State bailout of local pension funds would bring Illinois pension debt to $200B

Adam Schuster

Senior Director of Budget and Tax Research

Adam Schuster
September 10, 2019

State bailout of local pension funds would bring Illinois pension debt to $200B

Bailing out local governments’ underwater pension funds would exacerbate Illinois’ pension debt, inviting tax hikes on middle class Illinoisans.

If the state of Illinois bails out local pension funds, its total pension debt would grow to $200 billion, up from $137 billion today.

Chicago Mayor Lori Lightfoot has already floated the idea of a state bailout of Chicago pensions. But a bailout of local pension debt – Chicago included – would cause the state’s already massive annual budget deficits to explode, with pension contributions spiking by nearly 56%, or $5.67 billion, in fiscal year 2021. This would inevitably trigger tax hikes.

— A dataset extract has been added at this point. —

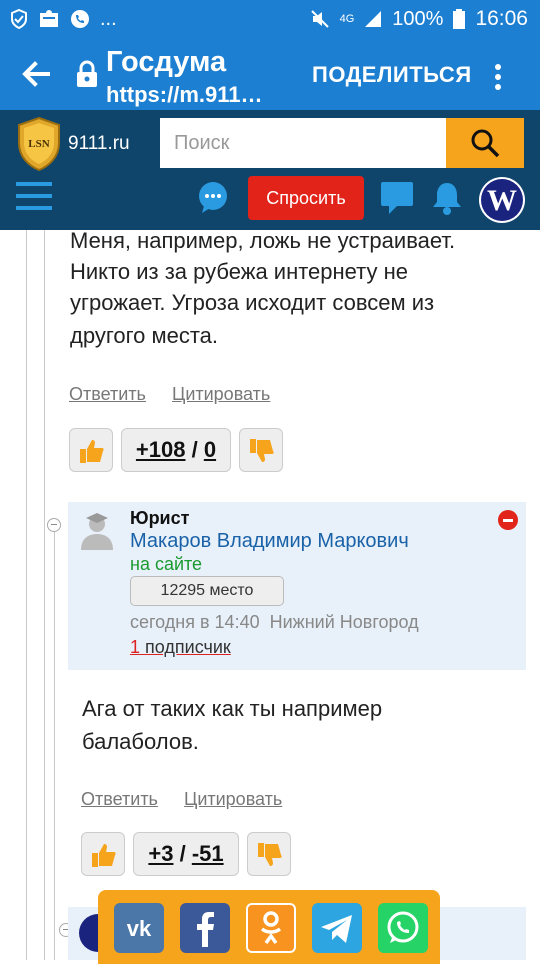 The height and width of the screenshot is (964, 540). I want to click on facebook-icon, so click(206, 930).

Illinois already spends more than 25% of its revenues on total pension costs. The state simply cannot afford to add local pension costs to the burden.

Official estimates currently peg Illinois’ combined local pension debt at around $63 billion, the majority of which is held by Chicago-related systems at $42 billion – making the city’s pension debt burden worse than that of 44 U.S. states.

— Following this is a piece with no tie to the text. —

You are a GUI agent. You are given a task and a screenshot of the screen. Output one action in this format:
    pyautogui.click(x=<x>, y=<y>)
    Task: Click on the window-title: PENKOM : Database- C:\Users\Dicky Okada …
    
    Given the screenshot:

Gov. J.B. Pritzker declined Lightfoot’s pension bailout request back in July. It’s not hard to see why: Illinois’ pension debt-to-revenue ratio – one gauge of a state’s ability to repay debt – is over 600%, the worst in U.S. history.

Moreover, pension debt is the primary reason Illinois’ credit rating remains the worst in the nation. A bailout would almost certainly lead to a credit downgrade and further increase the cost of borrowing.

Some have suggested consolidation of pension funds and boards as a solution to the pension crisis. Consolidating pension funds can help make them more efficient, save some money on administrative fees to asset managers and potentially help the funds achieve higher asset returns. However, the prospect of consolidation also comes with risks. First, lawmakers could attempt to sell consolidation as a silver bullet solution when the reality is it would be only a small step in the right direction that does nothing to solve the underlying debt problem. Second, consolidation would likely be used as cover for a state bailout of local pension funds.

Soaring pension costs have impaired Illinois’ ability to invest in core services that residents value. Adding local pension costs to that burden is simply not feasible. Instead, Springfield must control those costs by leading the state toward constitutional pension reform that protects earned benefits while allowing reasonable adjustments to the growth of future, unearned benefits.